The risk of the UK Prime Minister stepping down has temporarily disappeared: the entire cabinet has expressed support, and the UK bond yields have subsequently fallen.
With the risk of a sudden ousting of Stammer reduced, the prices of UK government bonds have risen.
On Tuesday, borrowing costs in the UK decreased as Prime Minister Keir Starmer solidified his position, reducing the risk of him stepping down. Long-term bonds saw the biggest increase, with the yield on the UK's 30-year government bond falling by 4 basis points to 5.31% after a sharp rise on Monday when the market widely believed Starmer may be forced to resign. The yield on the 10-year government bond also fell by a similar margin to 4.50%.
On Tuesday, Starmer's position seemed more secure as he received public support from all members of the cabinet, including potential rivals Wes Streeting and Ed Miliband, as well as another potential successor, former Deputy Prime Minister Angela Rayner.
Craig Inches, head of rates and cash at Royal London Asset Management, mentioned that if the political turmoil subsides, investors will refocus on potential rate cuts by the Bank of England, inflation data, and the supply of long-term government debt. Inches said, "Despite the political drama, gilts still look like good value."
Earlier, Starmer's position was threatened as two key aides resigned following the appointment of Labour veteran Peter Mandelson as the UK's ambassador to Washington, Mandelson having close ties to Epstein.
However, this breathing space may only be temporary.
Inches said, "Streeting and Rayner have put aside their differences for the time being, and unless another major event like the Epstein case occurs, Starmer's next obstacle appears to be the by-election in May."

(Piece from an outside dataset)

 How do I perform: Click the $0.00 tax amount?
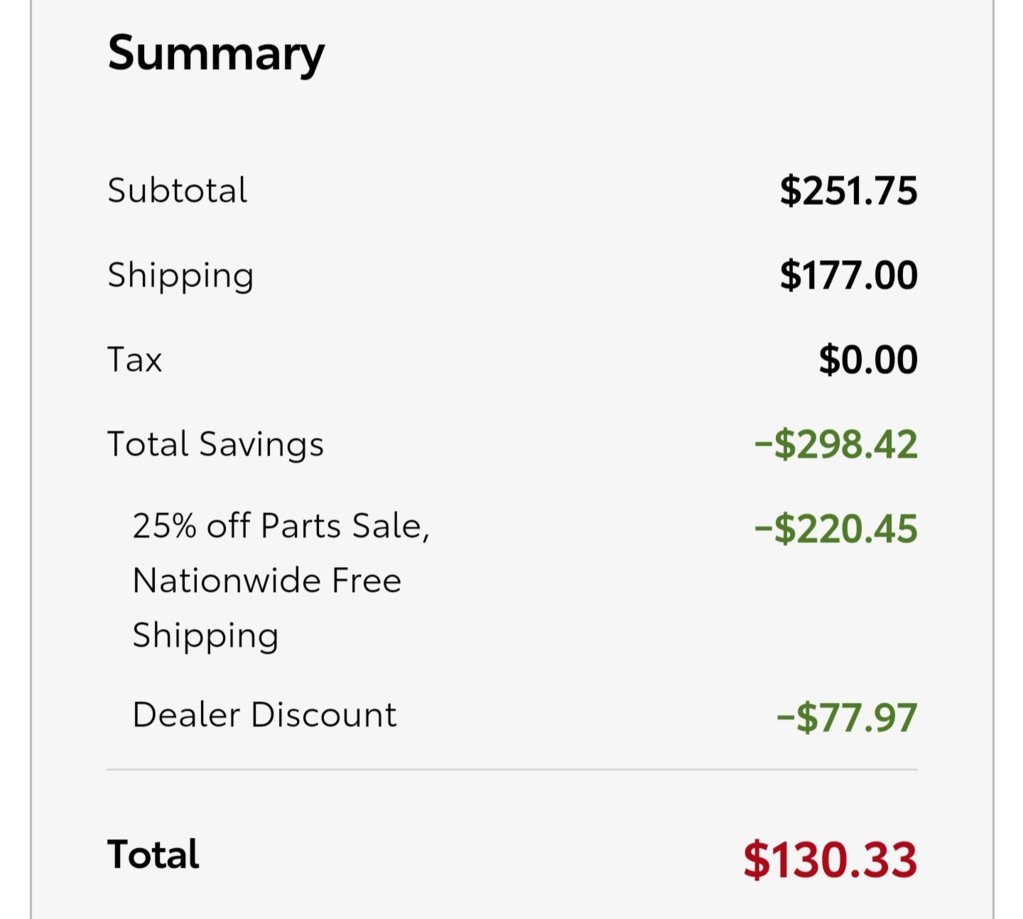[868, 359]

Analysis indicates that UK government bonds with no other terms could perfectly reflect political risk premiums like the 30-year bond. The 30-year UK bond rose from mid-November to mid-January, with yields dropping by over 30 basis points. However, most of this increase has been reversed, as traders are unlikely to have confidence in long-term UK bonds, keeping yields at higher levels.
As the possibility of leadership changes still looms this year, investors are evaluating potential successors and how they may address government tax and spending issues. The bond market is likely to react negatively to any signs of increased spending without additional income.
Camille de Courcel, European interest rate strategist at BNP Paribas, stated, "The key is their fiscal position. This uncertainty, this unknown future direction, has led to British asset prices weakening for several weeks in a row."